To do — Can you print every line of the listing below word for word, leaving out the pictures?

Dataset items
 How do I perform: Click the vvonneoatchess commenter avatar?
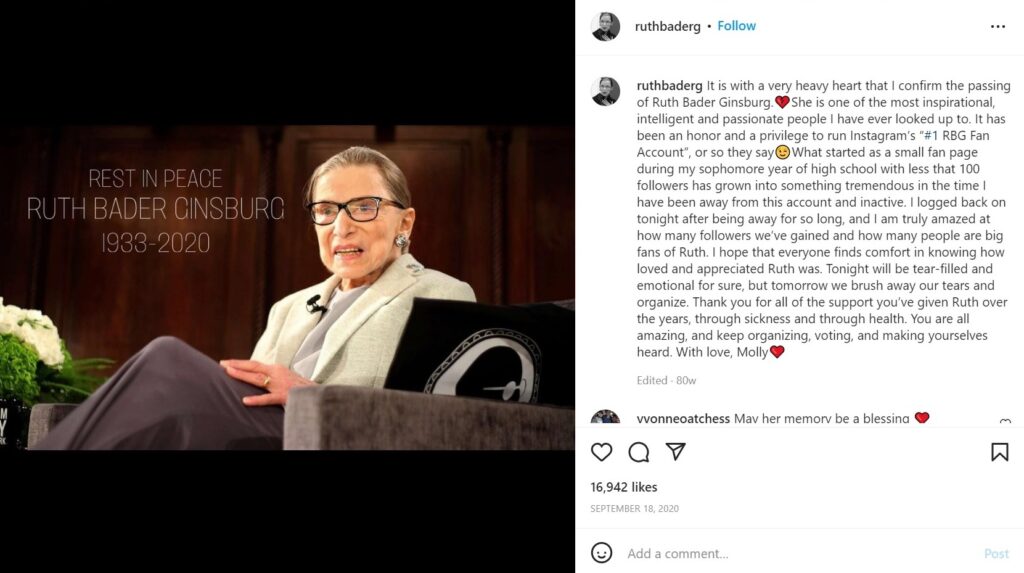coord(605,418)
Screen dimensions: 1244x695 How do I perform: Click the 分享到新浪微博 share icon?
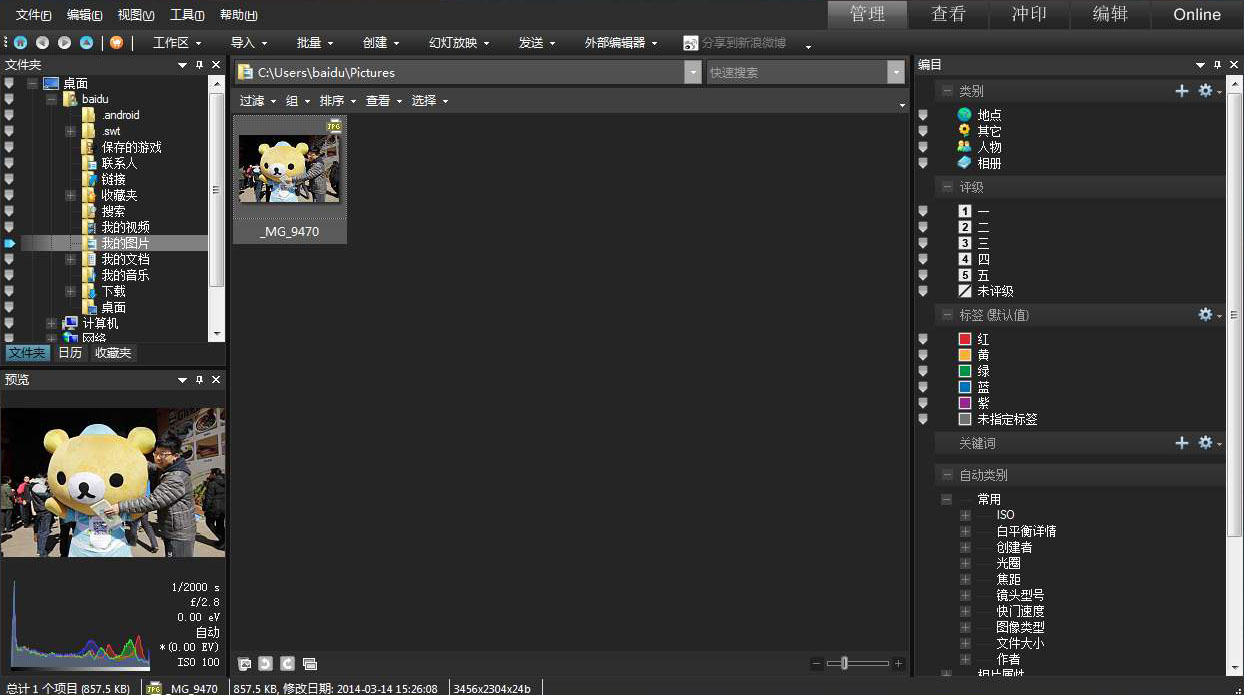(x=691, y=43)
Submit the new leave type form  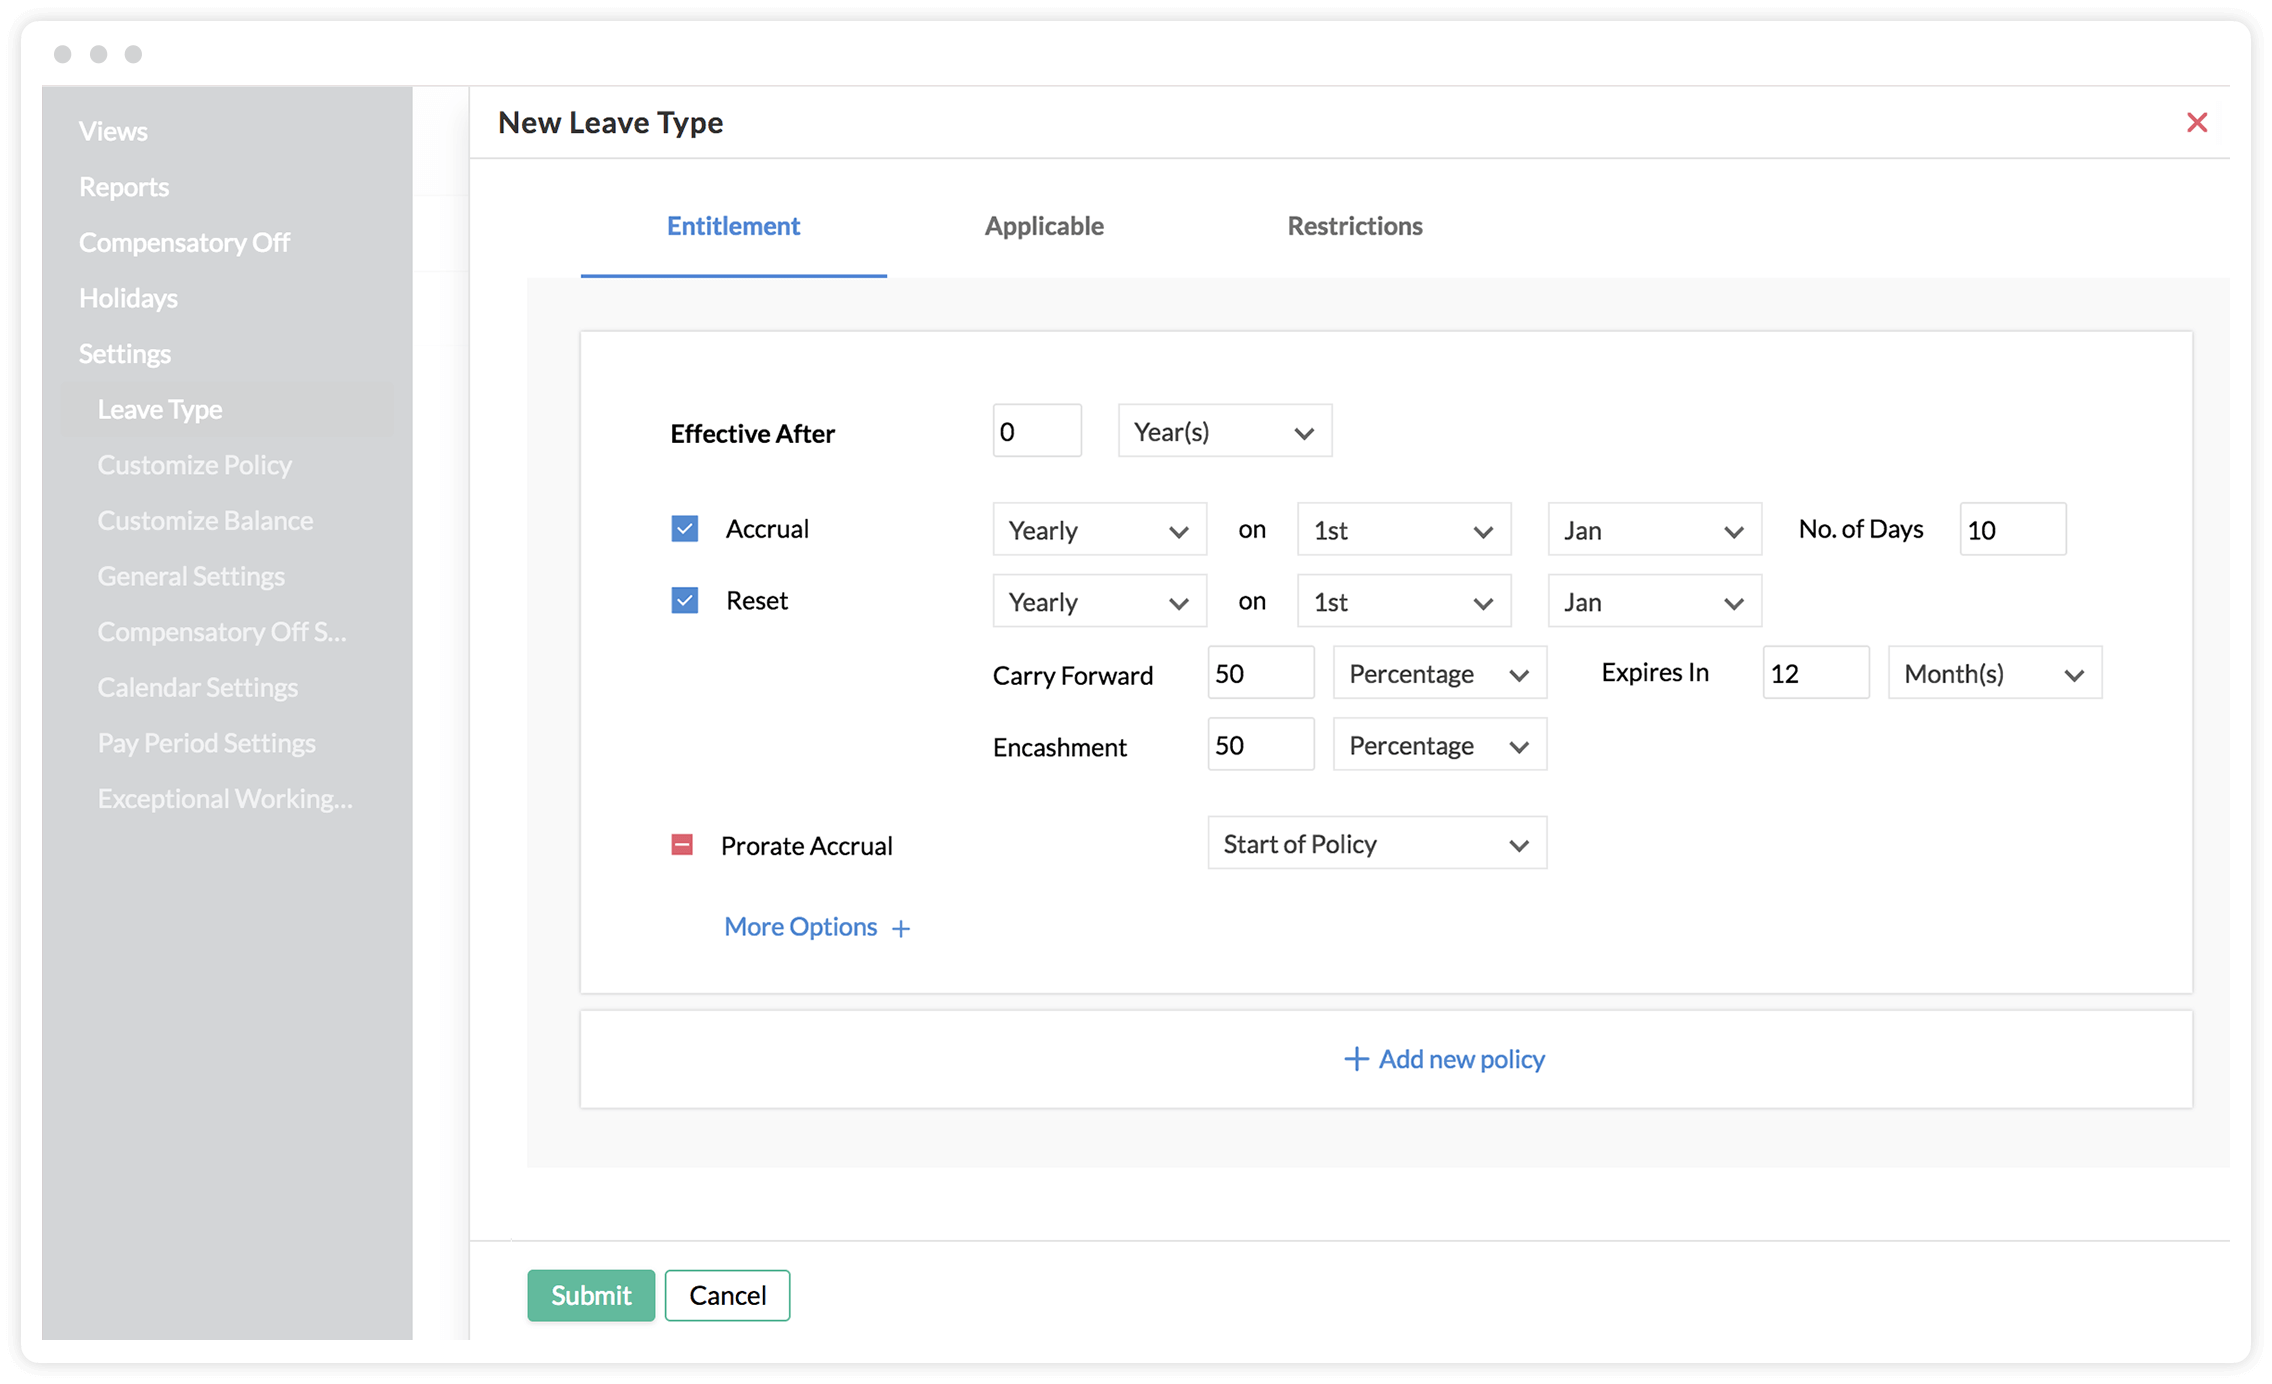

Problem solution —
 How do I perform: Click the vvonneoatchess commenter avatar?
coord(605,418)
Screen dimensions: 1244x695 How do I perform: Click the 分享到新浪微博 share icon?
(x=691, y=43)
Submit the new leave type form  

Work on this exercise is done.